Step on the gas exiting a corner and the rear end steps right on out?not suddenly and dangerously, but it steps, no doubt about it. It didn't spin during our drive, but a little more time on the throttle in those corners and the powersliding rear would have passed the front. This would be a great car for a smoky tire burnout contest.
The roar from the new intake and exhaust leaves no doubt as to what is underhood and makes being stealthy at stoplights tricky.
It was crazy fun.
Like any prototype, it still needed some tuning, maybe stiffer springs, shocks, antiroll bars?all that black-art setup stuff that eventually balances the engine's power with the suspension's ability to get it to the ground. The final drive could be shorter, the throttle more linear, the clutch smoother and engaged lower in the clutch pedal travel. We are not complaining?in a production car those points would all be addressed.
Yes, production. Right now "there is no plan" to produce an IS 430, but there could be. Lexus will sell about 14,000 IS 300s this year, down from 20,000 in 2002. The fact that sales are falling suggests Lexus has to do something to boost interest in the IS.
The purpose of this IS 430 exercise is to get executives in Japan to see the light. Or at least feel the horsepower. Strap them behind the wheel for a few laps and they'll sign anything. But for such a relatively slow seller, it is tough to argue for an IS 430 as a moneymaker, especially after the high price of getting federal approval for all the components.
"If there isn't a strong business case, we probably won't do it," said Bryan Bergsteinsson, former Lexus chief who now heads up training at Toyota. "But part of this is to have fun, goddammit."
It was rare in this politically correct era to hear a high-ranking auto executive other than Carroll Shelby say that on a press launch. Like the power of the IS 430, it was refreshingly authentic.
Bergsteinsson went on: "The IS 300 has brought us younger buyers, new buyers. Does every iteration of every car line have to make a business case on its own? We sold more GS 300s because we had the GS 430 in the showroom?it's the umbrella car for the whole line. You could look at a lot of cars that way. We never would have built the Prius. I would disagree that every car has to make a profit.

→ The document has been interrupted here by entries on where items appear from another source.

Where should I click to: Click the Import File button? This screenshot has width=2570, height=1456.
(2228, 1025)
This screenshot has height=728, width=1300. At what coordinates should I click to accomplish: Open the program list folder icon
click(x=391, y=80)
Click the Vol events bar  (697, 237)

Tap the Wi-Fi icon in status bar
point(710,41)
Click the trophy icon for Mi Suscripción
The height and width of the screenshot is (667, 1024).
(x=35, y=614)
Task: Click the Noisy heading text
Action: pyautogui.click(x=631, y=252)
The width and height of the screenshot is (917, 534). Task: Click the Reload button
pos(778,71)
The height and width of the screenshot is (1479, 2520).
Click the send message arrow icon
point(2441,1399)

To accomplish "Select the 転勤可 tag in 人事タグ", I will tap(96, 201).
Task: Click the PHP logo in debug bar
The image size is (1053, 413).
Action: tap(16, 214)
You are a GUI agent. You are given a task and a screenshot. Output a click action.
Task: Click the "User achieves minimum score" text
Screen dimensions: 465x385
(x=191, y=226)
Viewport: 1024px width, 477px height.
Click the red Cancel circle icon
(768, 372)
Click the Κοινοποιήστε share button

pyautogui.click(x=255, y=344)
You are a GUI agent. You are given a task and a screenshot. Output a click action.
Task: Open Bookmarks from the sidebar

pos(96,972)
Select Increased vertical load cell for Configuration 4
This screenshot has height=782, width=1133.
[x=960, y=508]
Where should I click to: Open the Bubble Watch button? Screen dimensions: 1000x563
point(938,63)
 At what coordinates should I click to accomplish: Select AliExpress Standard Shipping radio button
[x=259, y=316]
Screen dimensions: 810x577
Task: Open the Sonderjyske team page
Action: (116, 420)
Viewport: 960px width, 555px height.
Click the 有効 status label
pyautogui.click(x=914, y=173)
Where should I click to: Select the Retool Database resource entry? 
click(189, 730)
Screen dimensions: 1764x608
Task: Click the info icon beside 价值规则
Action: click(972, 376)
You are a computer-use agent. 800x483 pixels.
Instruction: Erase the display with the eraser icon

"Performance is an important part of the IS makeup. It continues to bring a younger buyer into Lexus."
And that may be the strongest argument yet. All those kids driving Scions and sport compacts are eventually going to get jobs and start making money, and they will have to move up somewhere. Many of them have already wandered off to BMW. A car like this would keep them in the Lexus/Toyota fold.
So if this is an exercise in getting the attention of Japanese executives, we say, "Hey Japanese executives, build this car!" But maybe that's just because we want to drive it some more.